La Chine a accueilli la résolution de 2018 comme « la construction d’un nouveau type de relations internationales ». Plus tard la même année, dans une communication au Comité consultatif du Conseil des droits de l’homme des Nations unies – prévue par la résolution en vue de mener une étude sur le rôle de l’assistance technique et du renforcement des capacités dans la promotion d’une coopération mutuellement avantageuse pour la promotion et la protection des droits humains – la Chine a critiqué un système dans lequel les pays « montraient du doigt » les États qui bafouaient les droits humains et utilisaient des questions de droits humains pour attaquer d’autres États et interférer dans leurs affaires internes, « empoisonnant ainsi l’atmosphère mondiale de gouvernance des droits humains ».
Les années suivantes, cependant, alors que la compréhension des intentions derrière le recours au concept s’est améliorée (en partie du fait de l’explication par la Chine dans sa communication au Comité consultatif), les préoccupations quant à son intégration dans les résolutions de l’ONU se sont également renforcées. En conséquence, lorsque la résolution a été présentée une seconde fois en 2020, le nombre de pays la soutenant a été considérablement moins élevé, seuls 23 États ayant voté en faveur, 16 contre et huit s’étant abstenus. Lors d’une troisième présentation en mars 2021, elle a été adoptée avec 26 voix pour, 15 contre et six abstentions.
Implications pour les droits humains
La résolution de la Chine sur la « coopération mutuellement avantageuse » vise à définir le droit international relatif aux droits humains comme un sujet à traiter entre les États. Le terme suggère que les gouvernements aux positions similaires unissent leurs forces pour protéger leurs propres intérêts. La « coopération » définie en des termes vagues devient l’objectif, et non plus le moyen d’assurer la protection des droits humains. Les « bénéficiaires » ne sont pas clairement définis, mais les résolutions laissent entendre que ce sont les États menant les négociations, et non pas les personnes victimes d’atteintes aux droits humains ou affectées par la « coopération mutuelle ».

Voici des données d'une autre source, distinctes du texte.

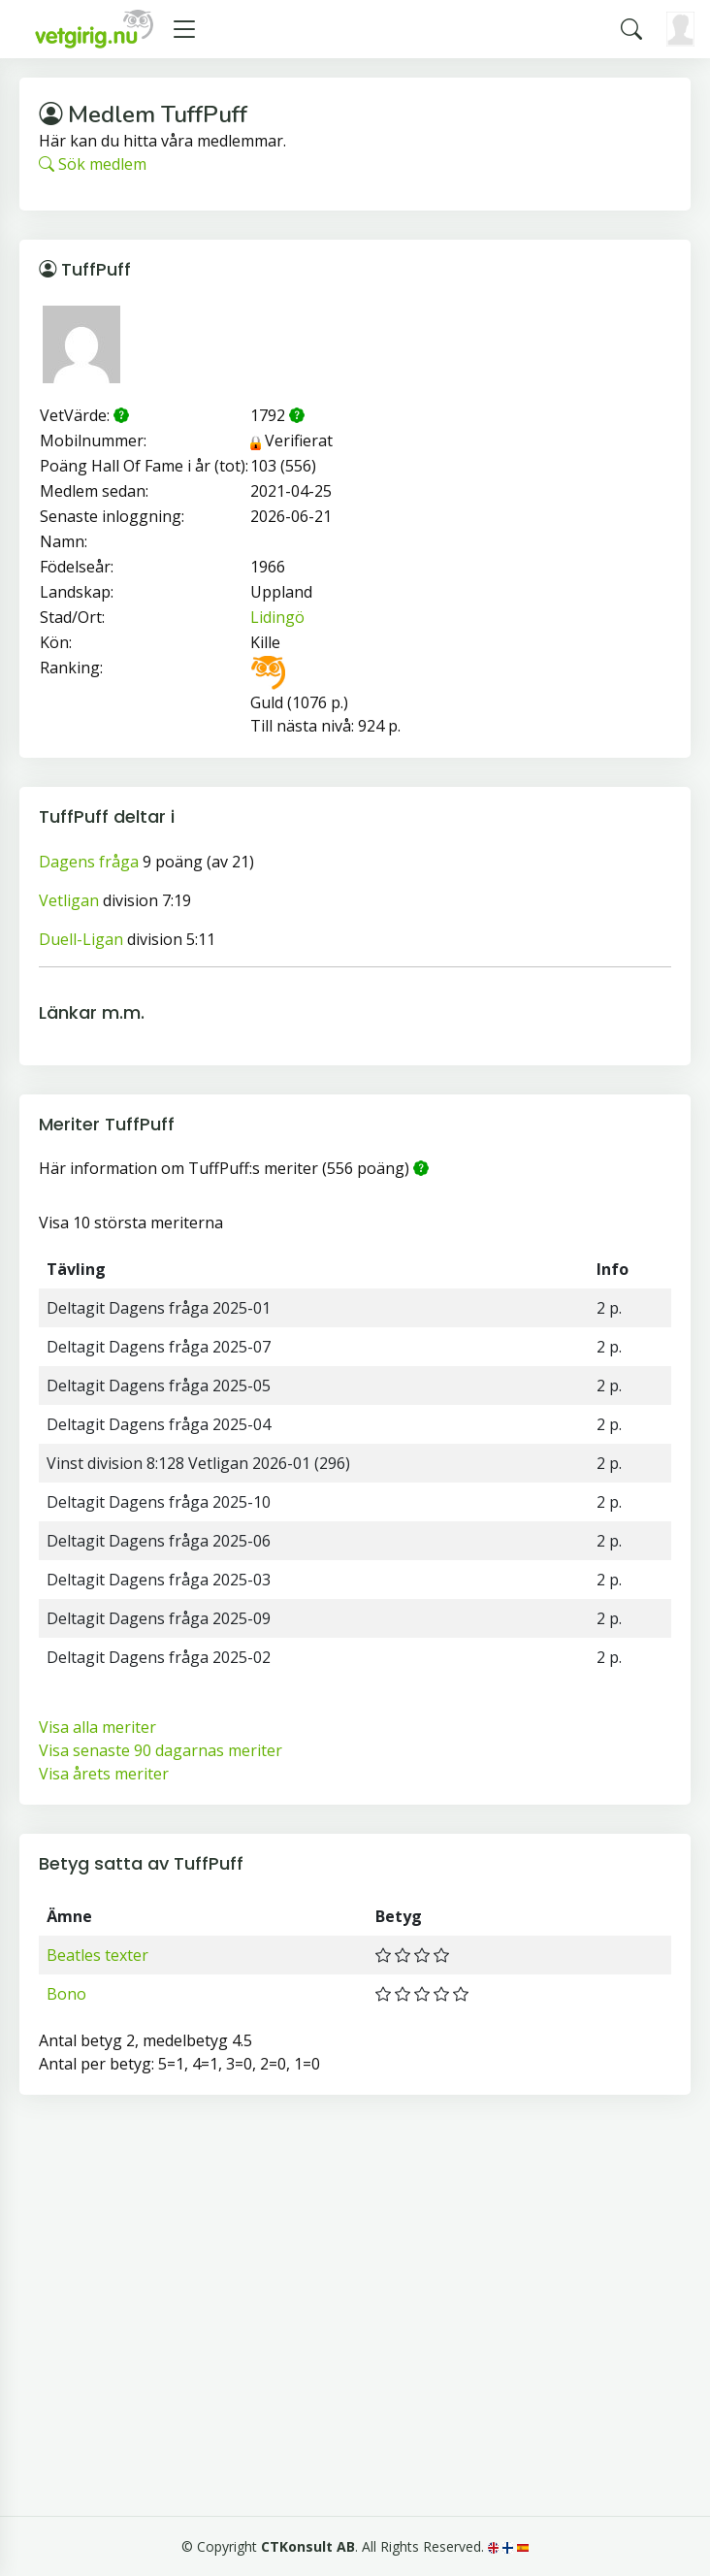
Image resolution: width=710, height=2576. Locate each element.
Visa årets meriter (104, 1773)
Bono (66, 1994)
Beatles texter (97, 1955)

La « coopération mutuellement avantageuse » ignore en outre la responsabilité des États de protéger les droits des personnes et de coopérer avec le système international et ses mécanismes pour la promotion et la protection des droits humains. Elle ne prévoit aucune conséquence pour les pays qui refusent de « coopérer ». Elle traite les droits humains comme un sujet de négociation et de compromis et met l’accent sur le « dialogue » pour l’obligation de rendre des comptes pour les atteintes aux droits humains.

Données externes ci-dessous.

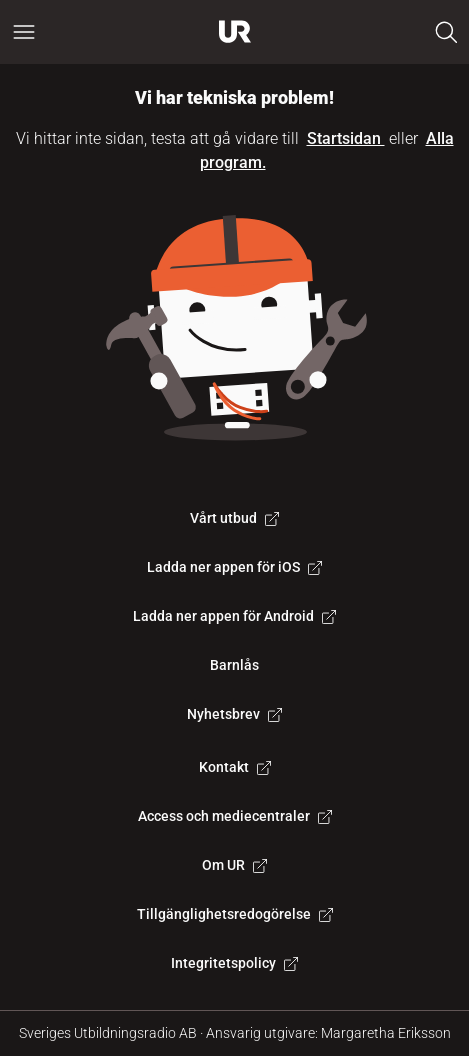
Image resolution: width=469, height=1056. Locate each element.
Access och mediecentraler (235, 816)
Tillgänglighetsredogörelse (235, 914)
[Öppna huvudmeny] (24, 32)
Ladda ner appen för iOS (234, 567)
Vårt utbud (234, 518)
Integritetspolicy (234, 963)
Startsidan (346, 138)
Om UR (234, 865)
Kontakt (235, 767)
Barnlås (234, 665)
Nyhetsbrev (234, 714)
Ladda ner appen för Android (234, 616)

L’adoption en 2020 puis en 2021 des résolutions sur la « coopération mutuellement avantageuse », en dépit de l’attention internationale croissante quant au traitement réservé par la Chine aux minorités ethniques au Tibet et dans le Xinjiang et à sa répression des manifestations à Hong Kong en 2019, est un signe inquiétant de l’influence croissante de Pékin sur le système de droits humains de l’ONU. Peu après l’adoption de la résolution en 2020, quelque 50 experts des droits humains ont publié une déclaration conjointe exprimant leur « inquiétude » quant à la répression des libertés en Chine, tout en soulignant que le gouvernement chinois a « presque toujours » rejeté les critiques quant à son bilan en matière de droits humains et sanctionné les militant·e·s collaborant avec l’ONU.